-- Provided text --

....................

Death of Windows XP SP2 Support a Security Risk, Says Report

Almost 80 percent of organisations surveyed risk a security breach if the do not upgrade to SP3.

If your business is still running Service Pack 2 of Windows XP, security problems are lurking around the corner, according to new research from IT services vendor Softchoice stating that almost 80 percent of organizations surveyed risk a security breach if the do not upgrade to SP3.

Why should SP2 users fear the reaper? Because Microsoft is ending support for SP2 on July 13, a date that was established when Windows XP SP3 was released on April 21, 2008. Paid support and security updates for SP2 will no longer be available, although Microsoft has stated that Windows XP SP2 users will still be allowed to access Microsoft online Knowledge Base articles, FAQs and troubleshooting tools.

All free technical support, warranty claims and design changes for Windows XP ended in April 2009 when the OS moved from Mainstream Support to the Extended Support phase. Extended Support includes paid support (charged on an hourly basis or per incident), security update support at no additional cost, and paid hotfix support.

....................

-- Task details --
Repeat the article on Windows XP SP2 support word for word, everything from "Death of Windows" down to "and troubleshooting tools.". The listing is separate material, unrelated to the article on Windows XP SP2 support.

-- Data block --
....................

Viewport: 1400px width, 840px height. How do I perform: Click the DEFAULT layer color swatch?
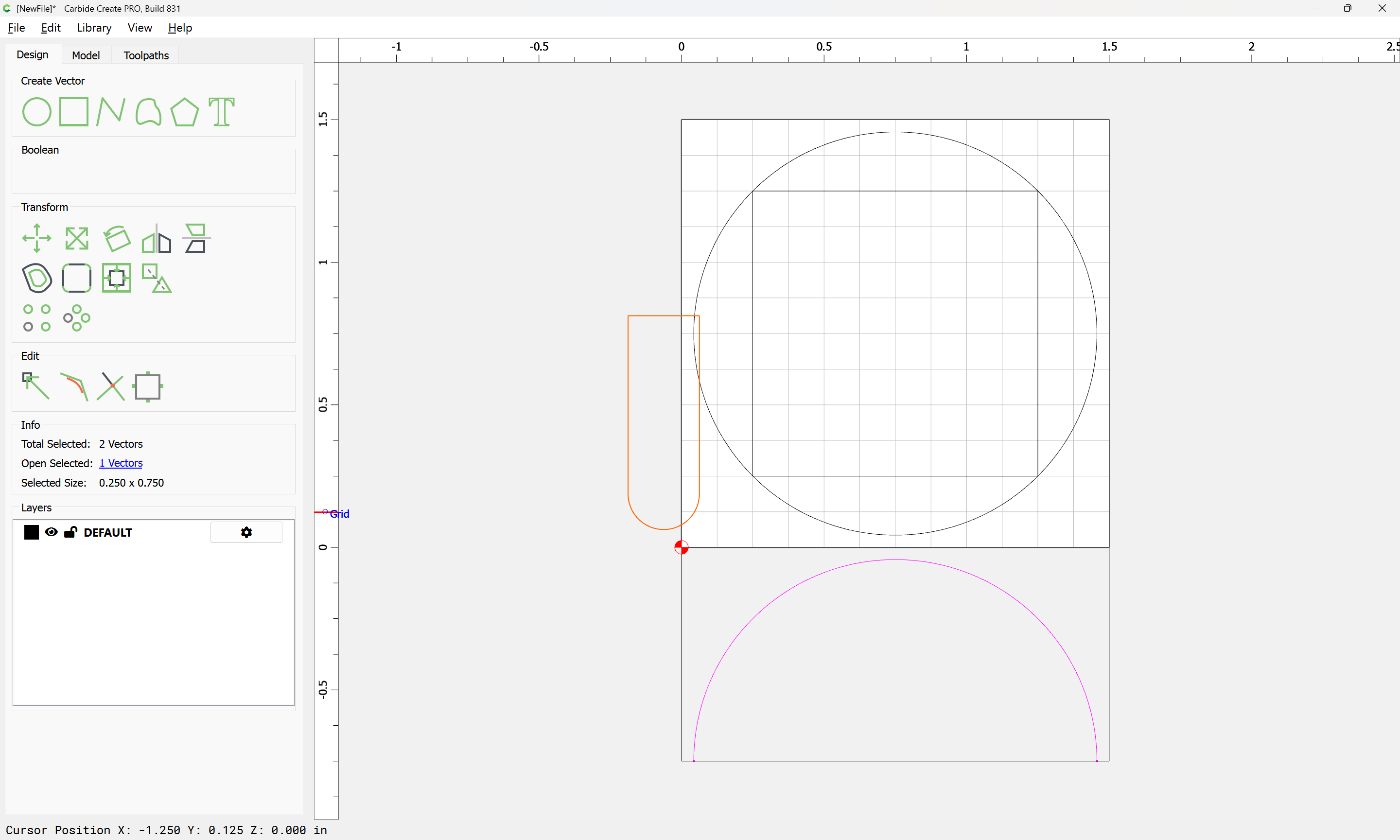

....................

-- Solved exercise --
Death of Windows XP SP2 Support a Security Risk, Says Report

Almost 80 percent of organisations surveyed risk a security breach if the do not upgrade to SP3.

If your business is still running Service Pack 2 of Windows XP, security problems are lurking around the corner, according to new research from IT services vendor Softchoice stating that almost 80 percent of organizations surveyed risk a security breach if the do not upgrade to SP3.

Why should SP2 users fear the reaper? Because Microsoft is ending support for SP2 on July 13, a date that was established when Windows XP SP3 was released on April 21, 2008. Paid support and security updates for SP2 will no longer be available, although Microsoft has stated that Windows XP SP2 users will still be allowed to access Microsoft online Knowledge Base articles, FAQs and troubleshooting tools.